Algunos desastres, como la quiebra de Lehman Brothers, tienen una paternidad difusa y difícilmente identificable. Pero en el caso de Brexit, el principal terremoto que ha padecido la Unión Europea desde su fundación, las causas están claras. Tanto las propiamente europeas como las genuinas británicas, como las personales, que también las hay.
Hoy es evidente que las formaciones populistas europeas, desde el Frente Nacional Francés al UKIP de Nigel Farage pasando por la ultraderecha centroeuropea, se han nutrido de las políticas equivocadas de Berlín y Bruselas frente a la crisis económica. Las fórmulas de tozuda e inflexible austeridad aplicadas a países que había construido muy trabajosamente sus estados de bienestar que les proporcionaban la necesaria cohesión social han destruido las clases medias y han formado un caldo de cultivo en que han crecido con facilidad opciones iconoclastas, indignadas hasta el grito, en contra de una insensibilidad lacerante que ha sido, con razón o si ella, atribuidas a la propia construcción europea. En un plazo de tiempo relativamente breve, la UE ha condenado al sufrimiento al Sur de Europa –con episodios de verdadero sadismo en Grecia–, y ha mostrado su falta de principios en el abordaje del espinoso asunto de la inmigración, en el que ha demostrado que sus principios humanitarios son simple papel mojado. Es francamente difícil acusar de Farage de xenofobia como realmente merece cuando Berlín y Bruselas se han sacudido literalmente a cientos de miles de refugiados procedentes de guerras salvajes que buscaban cobijo y protección en la civilizada Europa. El acuerdo de Europa con Turquía ha sido la culminación de un cinismo que ha desacreditado por completo el proyecto europeo en lo tocante a su papel en la globalización.
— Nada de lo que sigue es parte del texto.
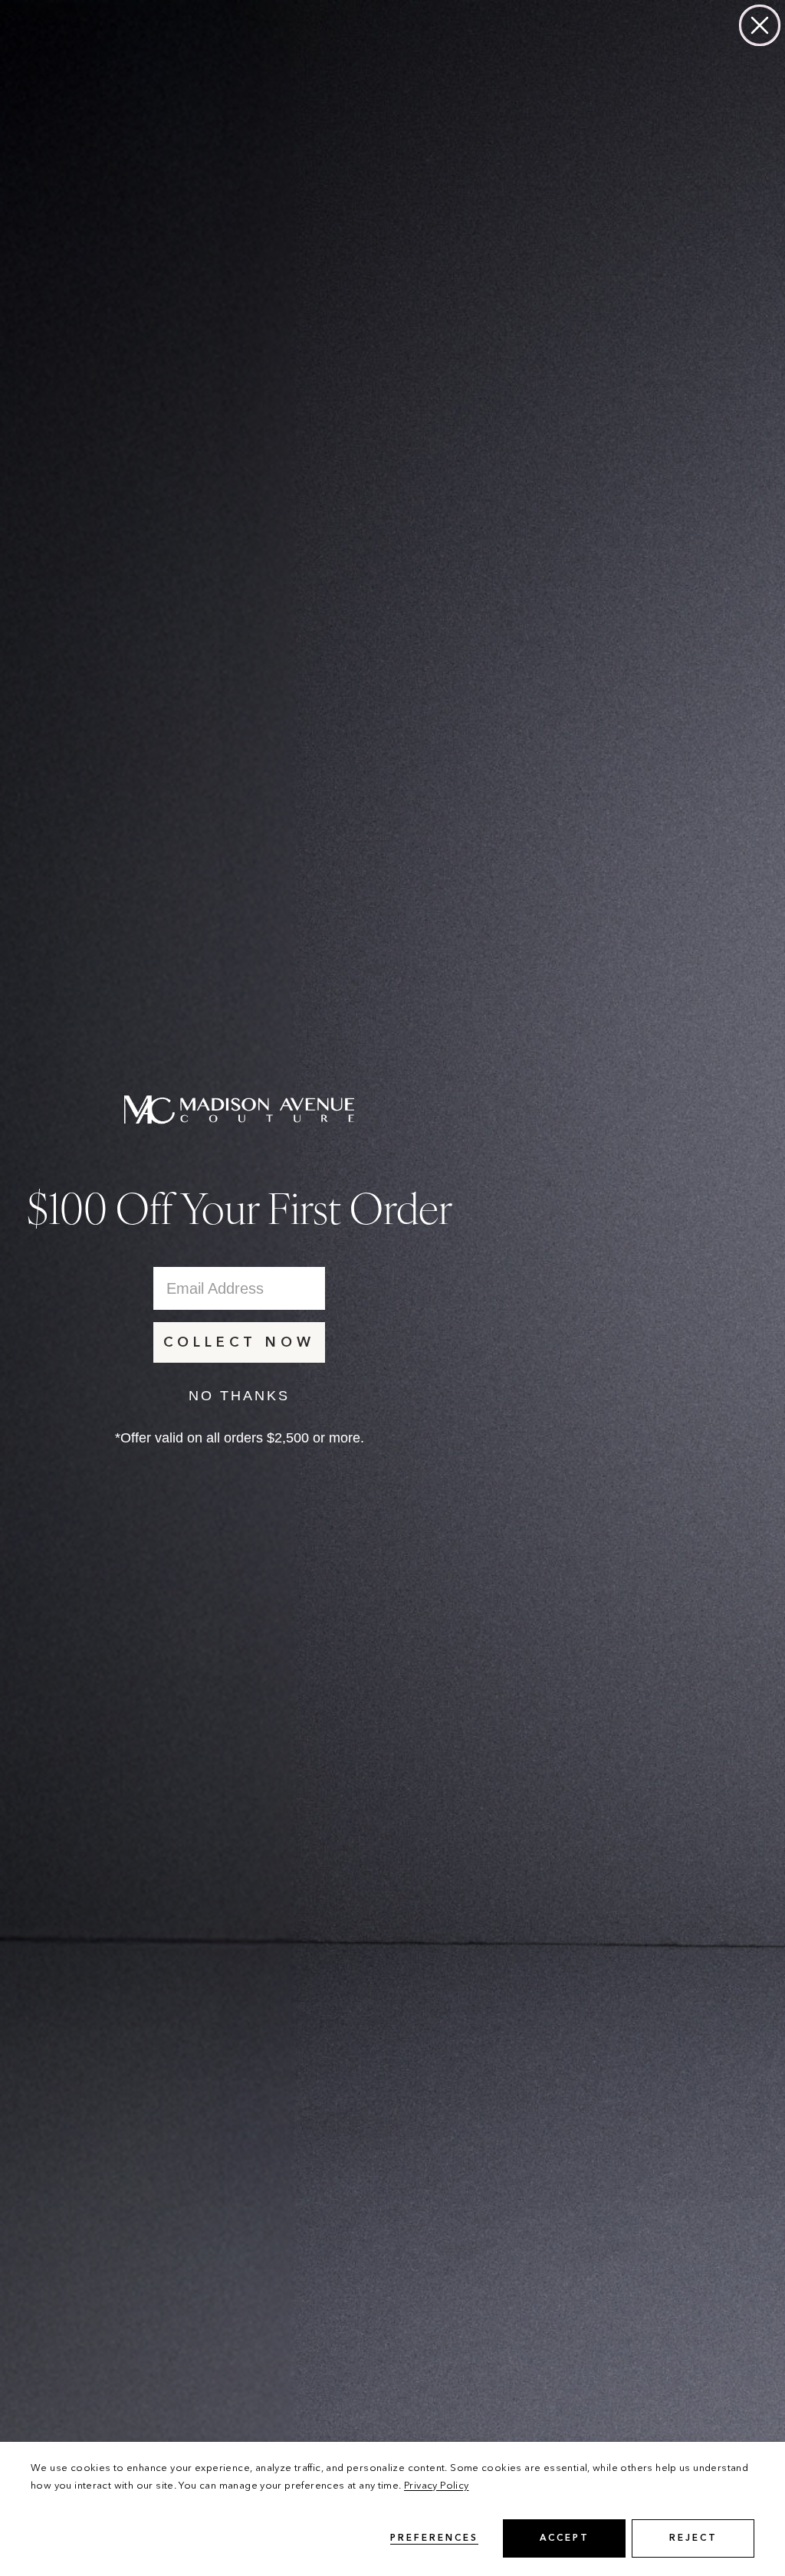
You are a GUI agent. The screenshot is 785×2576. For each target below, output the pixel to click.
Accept (565, 2538)
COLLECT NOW (239, 1343)
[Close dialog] (760, 25)
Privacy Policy (436, 2486)
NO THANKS (239, 1395)
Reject (693, 2538)
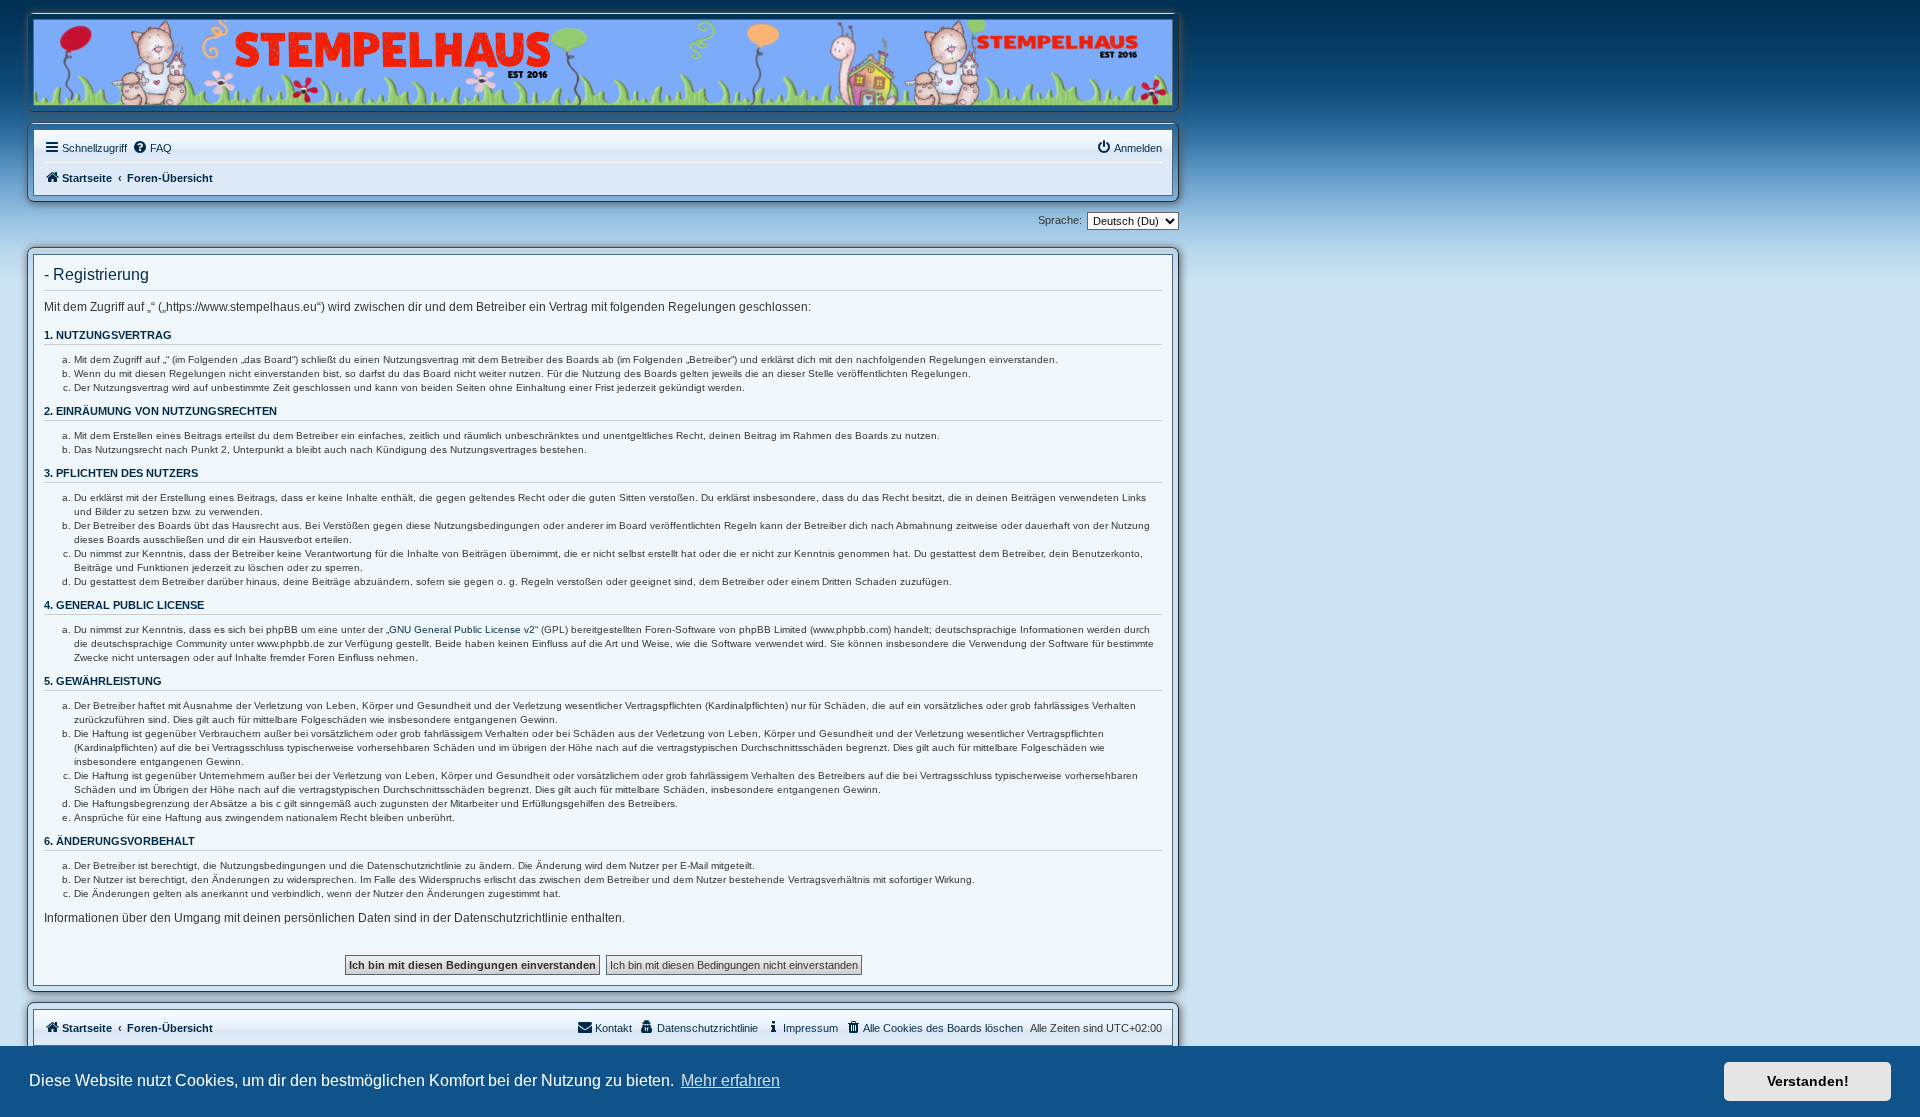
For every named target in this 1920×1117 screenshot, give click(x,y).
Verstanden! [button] (1808, 1081)
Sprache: (1060, 220)
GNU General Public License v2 (462, 629)
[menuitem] (152, 148)
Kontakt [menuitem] (613, 1028)
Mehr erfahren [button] (730, 1080)
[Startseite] (130, 57)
Este preámbulo es útil para entender cuál era el ánimo de los británicos al ser requeridos para votar sobre la continuidad o no de su país en el Reino Unido… La UE ha perdido su brillo y su prestigio; en lo referente a la crisis, ha dañado a los más débiles en lugar de haber ayudado a proporcionar a todos una salida equitativa y generosa; yen lo tocante a las corrientes migratorias, ha dado pruebas del mismo temor que han mostrado las formaciones más radicales y antidemocráticas… En este sentido, Farage no ha hecho más que estimular la disposición inconfesables de importante capaz de conservadores y laboristas.
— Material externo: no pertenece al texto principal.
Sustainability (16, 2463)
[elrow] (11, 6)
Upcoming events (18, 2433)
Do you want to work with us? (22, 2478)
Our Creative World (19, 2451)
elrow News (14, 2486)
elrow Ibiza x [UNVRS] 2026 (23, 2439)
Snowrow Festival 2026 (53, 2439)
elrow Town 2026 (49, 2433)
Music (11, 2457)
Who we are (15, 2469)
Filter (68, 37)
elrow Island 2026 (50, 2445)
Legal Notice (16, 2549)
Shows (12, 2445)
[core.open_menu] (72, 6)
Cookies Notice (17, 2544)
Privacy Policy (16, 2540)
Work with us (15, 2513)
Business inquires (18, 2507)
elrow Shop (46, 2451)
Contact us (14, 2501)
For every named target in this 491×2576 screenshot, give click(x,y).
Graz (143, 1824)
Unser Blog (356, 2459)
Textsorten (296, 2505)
Pero dicho esto, es preciso reconocer acto seguido que el “no” británico en el referéndum tiene una causa eminentemente autóctona: la Inglaterra profunda, los sectores más celosos de su personalidad y contrarios por tanto a cualquier forma de cosmopolitismo, ha decidido poner coto a las mareas de inmigrantes que han cambiado la idiosincrasia del país y podrían seguir haciéndolo. Farage y los energúmenos conservadores que han excitado las más bajas pasiones de los británicos han explotado sobre todo el miedo al diferente, al extranjero, el riesgo de desnaturalización de lo propio a causa de las influencias exteriores… La arrogancia anglosajona, le pretensión de no necesitar al continente para prosperar, ese aislacionismo aristocrático que tantas veces ha asomado en la historia del Reino Unido, han hecho acto de presencia y han sido más decisivos que la tradicional inquina hacia Bruselas.
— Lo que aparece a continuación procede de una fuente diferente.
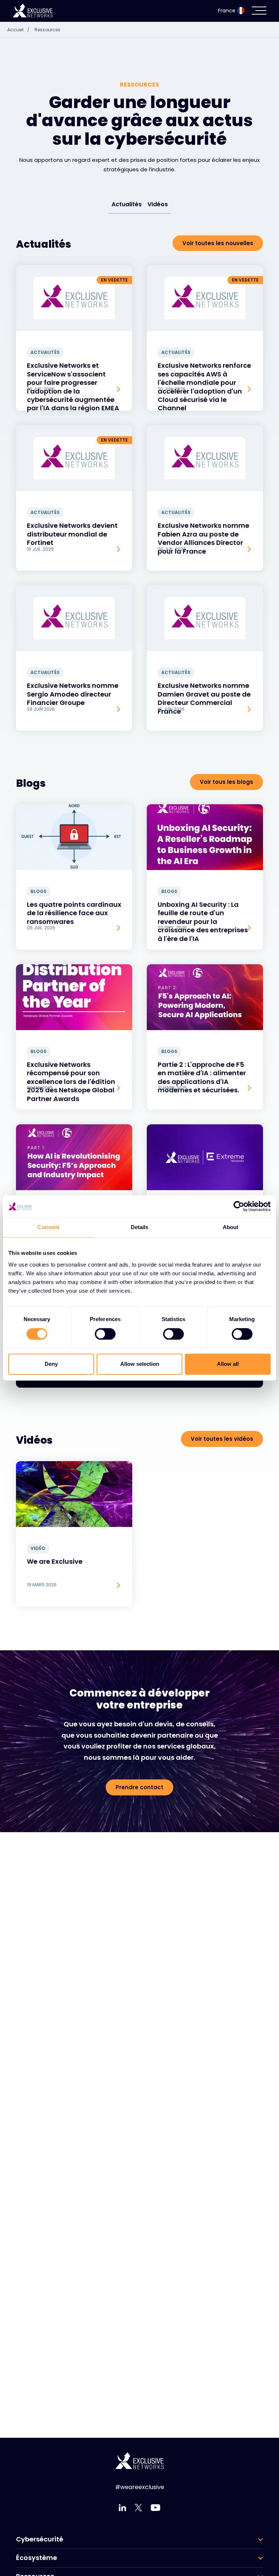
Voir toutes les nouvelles (217, 243)
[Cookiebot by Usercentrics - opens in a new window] (239, 1206)
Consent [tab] (48, 1227)
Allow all (228, 1364)
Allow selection (139, 1364)
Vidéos (157, 204)
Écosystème (36, 2558)
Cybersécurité (39, 2539)
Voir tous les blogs (226, 782)
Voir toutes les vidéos (222, 1439)
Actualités (127, 204)
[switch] (105, 1334)
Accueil (18, 30)
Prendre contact (139, 1787)
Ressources (47, 30)
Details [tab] (140, 1227)
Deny (51, 1364)
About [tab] (231, 1227)
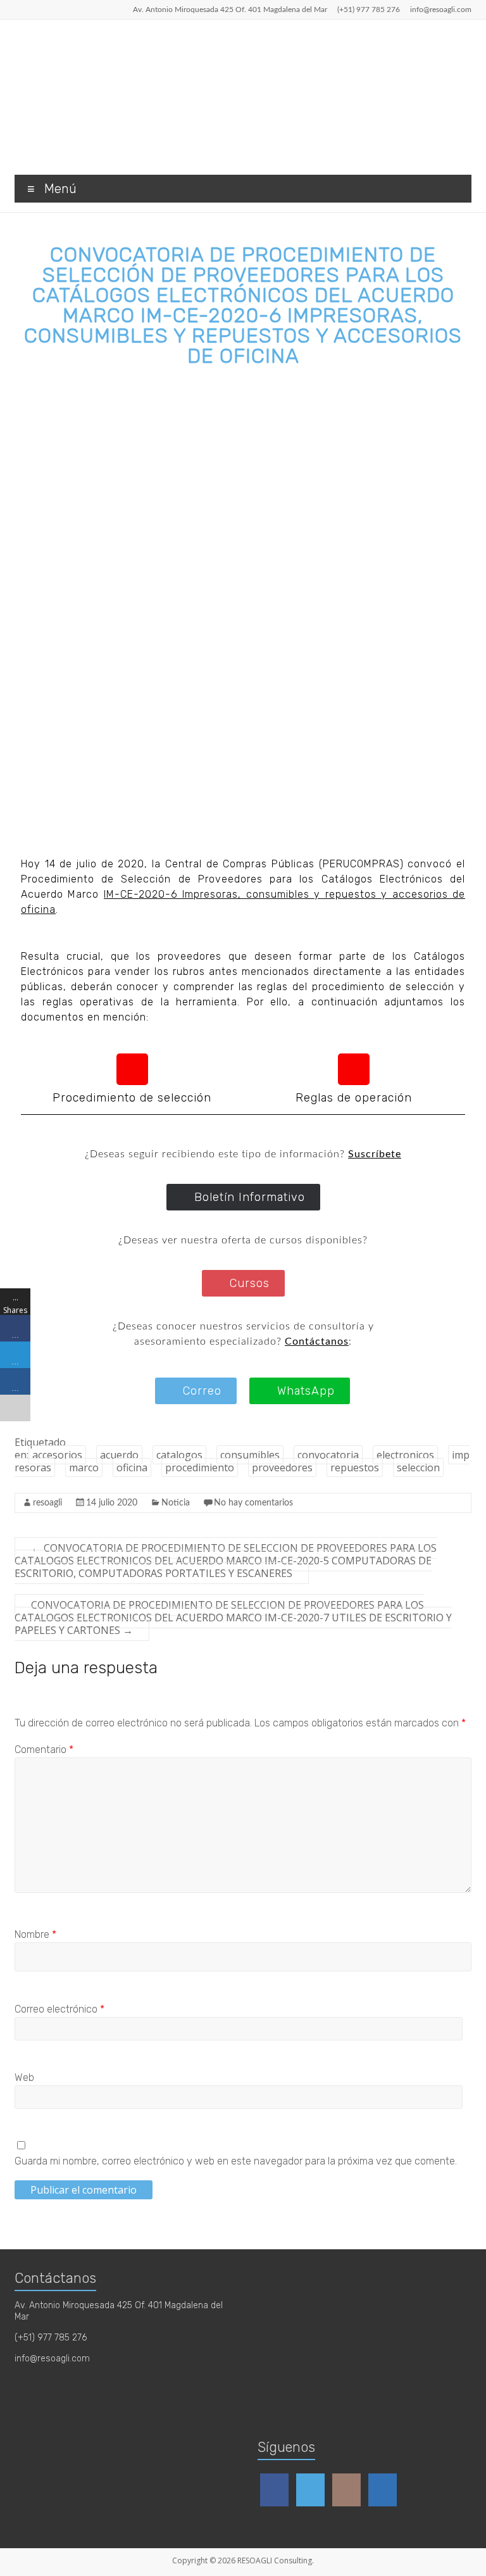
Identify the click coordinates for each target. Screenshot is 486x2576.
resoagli (47, 1502)
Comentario (44, 1750)
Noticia (175, 1502)
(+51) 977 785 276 (368, 9)
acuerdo (119, 1455)
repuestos (354, 1467)
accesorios (57, 1455)
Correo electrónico (59, 2009)
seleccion (418, 1467)
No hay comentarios (253, 1502)
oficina (131, 1467)
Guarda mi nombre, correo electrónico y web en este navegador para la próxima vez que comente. (236, 2161)
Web (24, 2077)
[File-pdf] (132, 1069)
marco (84, 1467)
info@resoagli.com (440, 9)
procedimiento (199, 1467)
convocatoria (328, 1455)
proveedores (282, 1467)
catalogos (179, 1455)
Finalmente, a la hora de distribuir responsabilidades personales, hay que mirar fijamente a Cameron, el débil primer ministro que pasará a la historia como el pelele que, sin necesidad alguna y tan solo para resolver su propia inadaptación, lanzó al país a una aventura descabellada, a un referéndum que forzosamente dividiría a sus conciudadanos de forma irreparable, sin medir los riesgos y sin prevenir convenientemente las estrategias precisas para asegurar que no ocurriría una catástrofe. Al contrario de lo que sucedió con la consulta escocesa, no había en este caso verdadera demanda social de un referéndum, por lo que su convocatoria ha de calificarse por fuerza de gran e imperdonable frivolidad. Como es lógico, Cameron ha dimitido, pero no basta: su partido y la ciudadanía británica tienen que arrinconarlo en el mayor ostracismo imaginable, y su memoria ha de inscribirse en la lista de los grandes defraudadores al ideal británico. Para Europa, Cameron debe pasar a formar parte del panteón de los inútiles y de los inadaptados, por cuya estupidez hemos debido pagar los europeos un alto precio.